Soutenus dès le départ par la CGT Commerce et Droits Devant !!, des militantes et des militants de ces deux organisations occupent le restaurant permettant aux grévistes de ne pas se trouver isoler.

Les dorures pour les ouvriers

Mais au prix du mètre carré dans le quartier, pendant la grève, le petit commerce continue laissant s’installer des scènes assez étranges : des bourges, pas gênés le moins du monde, déjeunant en famille (compter 80 euros pinard compris pour un repas complet – l’oeuf coque est à 10 euros à la carte) et regardant les camarades ouvriers saucissonner (camembert, rillettes et Kronenbourg) à coté d’eux, affalés sur les canapés de velours rouge dans une déco empire toute en dorures !

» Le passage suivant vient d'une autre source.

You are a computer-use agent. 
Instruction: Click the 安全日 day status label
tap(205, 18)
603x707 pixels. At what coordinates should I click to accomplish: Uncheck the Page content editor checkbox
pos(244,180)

Des contacts sont pris immédiatement avec la préfecture de Paris et en début d’après-midi, c’est d’abord l’Urssaf qui débarque pour contrôler la régularité des déclarations du resto. Ensuite, le défilé des journalistes sur place (parfois jusqu’à trois équipes TV en simultané) est impressionnant, d’autant que la présence de Jacques Gaillot au coté des grévistes les visites de célébrités telles que Balasko semblent beaucoup plus télégéniques que les cégétistes aux yeux des journalistes...

Pendant ce temps, les négociations pour l’obtention de titres de séjour continuent et, après 6 jours d’occupation pendant lesquels la préfecture s’évertuera à souffler le chaud et le froid, sept des neufs grévistes sont régularisés et le préfet s’engage à donner des papiers aux deux autres dans les semaines qui viennent.